🤖 AI Summary
To address the challenge of simultaneously balancing trainable parameter count, model performance, and computational/storage efficiency in parameter-efficient fine-tuning (PEFT) of large language models, this paper proposes UORA. Its core is a uniform interpolation-based reinitialization mechanism under orthogonal constraints, enabling structure-aware sparse row/column updates in frozen projection matrices based on vector magnitudes—thereby synergistically optimizing low-rank approximation and interpolation-style reparameterization. UORA introduces the novel “uniform orthogonal reinitialization” paradigm, fundamentally distinct from LoRA and VeRA. Empirically, it achieves state-of-the-art performance across GLUE, E2E NLG, instruction tuning, and image classification benchmarks.

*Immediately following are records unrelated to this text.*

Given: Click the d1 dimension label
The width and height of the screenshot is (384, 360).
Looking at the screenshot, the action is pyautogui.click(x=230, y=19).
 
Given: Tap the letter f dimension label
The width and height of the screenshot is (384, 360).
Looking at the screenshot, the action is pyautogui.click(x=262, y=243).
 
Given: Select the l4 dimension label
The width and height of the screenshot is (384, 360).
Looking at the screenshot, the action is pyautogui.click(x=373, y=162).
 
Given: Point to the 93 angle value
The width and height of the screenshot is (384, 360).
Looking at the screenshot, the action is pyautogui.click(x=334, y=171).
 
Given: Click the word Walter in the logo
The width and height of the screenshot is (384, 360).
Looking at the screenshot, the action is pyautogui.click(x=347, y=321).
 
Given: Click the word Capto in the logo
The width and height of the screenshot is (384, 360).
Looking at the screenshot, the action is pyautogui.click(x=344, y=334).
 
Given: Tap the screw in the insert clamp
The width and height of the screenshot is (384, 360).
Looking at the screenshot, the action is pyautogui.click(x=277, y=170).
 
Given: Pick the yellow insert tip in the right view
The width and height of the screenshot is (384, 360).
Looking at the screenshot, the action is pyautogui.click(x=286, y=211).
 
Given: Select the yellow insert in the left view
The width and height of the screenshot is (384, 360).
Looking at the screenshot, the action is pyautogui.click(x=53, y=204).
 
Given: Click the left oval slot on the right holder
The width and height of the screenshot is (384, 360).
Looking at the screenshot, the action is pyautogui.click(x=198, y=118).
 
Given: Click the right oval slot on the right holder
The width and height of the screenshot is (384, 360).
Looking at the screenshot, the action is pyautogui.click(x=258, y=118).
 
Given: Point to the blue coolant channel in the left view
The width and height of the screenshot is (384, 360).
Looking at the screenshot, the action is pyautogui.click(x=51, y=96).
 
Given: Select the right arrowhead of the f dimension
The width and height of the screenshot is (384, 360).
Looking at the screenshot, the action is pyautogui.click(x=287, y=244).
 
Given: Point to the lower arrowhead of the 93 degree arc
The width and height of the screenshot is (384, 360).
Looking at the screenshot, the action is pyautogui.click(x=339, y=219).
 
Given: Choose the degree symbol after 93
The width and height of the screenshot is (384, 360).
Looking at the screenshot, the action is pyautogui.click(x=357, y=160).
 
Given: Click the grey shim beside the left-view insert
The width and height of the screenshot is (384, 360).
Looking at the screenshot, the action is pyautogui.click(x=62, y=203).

Compared to LoRA, UORA reduces trainable parameters significantly; relative to VeRA, it incurs lower computational and memory overhead; and critically, it introduces virtually zero inference latency.
📝 Abstract
This paper introduces Uniform Orthogonal Reinitialization Adaptation (UORA), a novel parameter-efficient fine-tuning (PEFT) approach for Large Language Models (LLMs). UORA achieves state-of-the-art performance and parameter efficiency by leveraging a low-rank approximation method to reduce the number of trainable parameters. Unlike existing methods such as LoRA and VeRA, UORA employs an interpolation-based reparametrization mechanism that selectively reinitializes rows and columns in frozen projection matrices, guided by the vector magnitude heuristic. This results in substantially fewer trainable parameters compared to LoRA and outperforms VeRA in computation and storage efficiency. Comprehensive experiments across various benchmarks demonstrate UORA's superiority in achieving competitive fine-tuning performance with negligible computational overhead. We demonstrate its performance on GLUE and E2E benchmarks and its effectiveness in instruction-tuning large language models and image classification models. Our contributions establish a new paradigm for scalable and resource-efficient fine-tuning of LLMs.